Bioinformatics prediction

The miRNA target gene prediction site miRTarBase (http://mirtarbase.mbc.nctu.edu.tw/) was applied for predicting the target gene for miR-1293.

Dual-Luciferase reporter assay

Dual-luciferase report was used to further confirm the predicted results of bioinformatics software. In the first place, 3′UTR of HAO2 containing the wide-type putative target sites (WT) and 3′UTR of HAO2 containing the mutant target sites for miR-1293 (MUT) were subcloned into the pmirGLO luciferase vector to establish the HAO2-WT and HAO2-MUT luciferase reporter vectors. Then, miR-1293mimic, miR-1293 mimic NC, and HAO2-WT and HAO2-MUT were co-transfected into HEK-293T, ACHN, and 786-O cells, respectively. The cells were separately planted in a 96-well plate at a density of 1 × 10⁴/well after transfection, and culture was continued for 48 h, followed by the addition of 100 μL of lysate per well. Dual-Luciferase^TM system was used to test the luciferase activity according to the manufacturer's instructions.

Transwell assay

Matrigel matrix glue was evenly applied to the upper chamber of Transwell chamber and placed overnight to form a film. One hundred microliters of cell suspension (1 × 10⁵ cells) was added to the upper chamber and 500 μL of the complete culture solution was added to the lower chamber, and then, the Transwell chamber was incubated in 5% CO₂ incubator at 37°C. After overnight incubation, the chamber was taken out and the remaining cells in the upper room were wiped off with a cotton swab. After cleaning with phosphate buffered saline buffer, the invaded cells were fixed with 4% polyformaldehyde for 30 min. Then, the cells were stained using 0.1% crystal violet to stain for 20 min, followed by being dried with air, and the cell number was calculated under a microscope and randomly taken from five high-power fields. The tentative was duplicated thrice.

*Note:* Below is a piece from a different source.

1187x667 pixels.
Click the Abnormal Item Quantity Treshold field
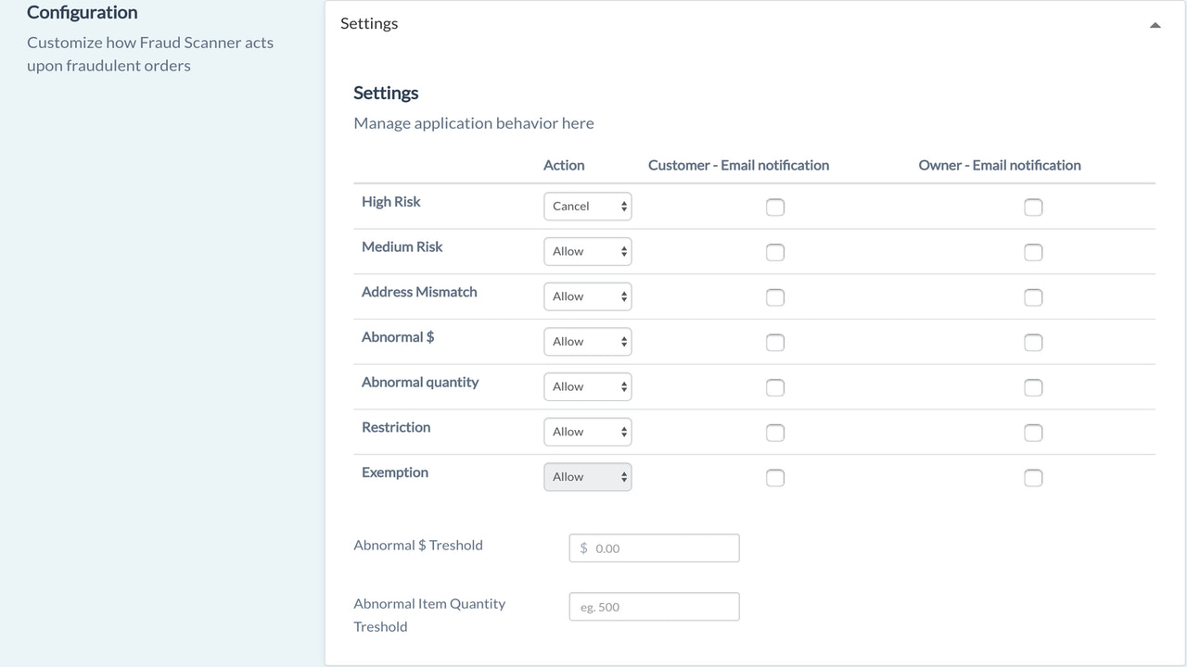click(655, 607)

During the migration experiment, the upper chamber was not given a matrigel coating, and the remaining operation was the same as the invasion experiment.

Statistical analysis

In this study, statistical analysis software SPSS22.0 was used for data analysis, and student's t-test (two groups) or one-way analysis of variance with post-test of Dunnett (three groups and above) was used for comparison between groups. Kaplan-Meier survival analysis was used to plot the survival curves and log-rank test for comparison. The high-expression group and the low-expression group were grouped based on the median expression level of miR-1293. Pearson correlation coefficient analyses were used to detect the correlation between miR-1293 and HAO2 in RCC. p < 0.05 indicated that the difference has statistical significance.

Result

Upregulated expression of miR-1293 was related to unfavorable prognosis in RCC

The authors first analyzed the level of miR-1293 expression in PRCC and ccRCC on the basis of public data. The gene expression profiles and clinical data of PRCC and ccRCC were downloaded from TCGA database. The results from Figure 1A and C showed that miR-1293 was highly expressed both in PRCC (p < 0.001) and ccRCC (p < 0.05) than in the corresponding control group. To check the influence of miR-1293 expression on the survival rate of RCC, Kaplan-Meier survival analysis was carried out. From Figure 1B and D, the miR-1293 high-expression group showed significantly lower survival rate than the miR-1293 low-expression group, suggesting that miR-1293 high expression in PRCC (p < 0.005) and ccRCC (p < 0.05) was associated with poor prognosis. Taken together, these results indicated that miR-1293 was upregulated in RCC and higher expression was interrelated to poor outcomes.

FIG. 1.

Overexpression of miR-1293 was associated with unfavorable prognosis in RCC. (A) Through bioinformatics analysis, the authors found that miR-1293 was highly expressed in PRCC. p < 0.005. (B) High expression of miR-1293 in PRCC was associated with poor prognosis. p < 0.005. (C) miR-1293 was upregulated in ccRCC. p < 0.05. (D) High expression of miR-1293 in ccRCC was associated with poor prognosis. p < 0.05. RCC, renal cell carcinoma.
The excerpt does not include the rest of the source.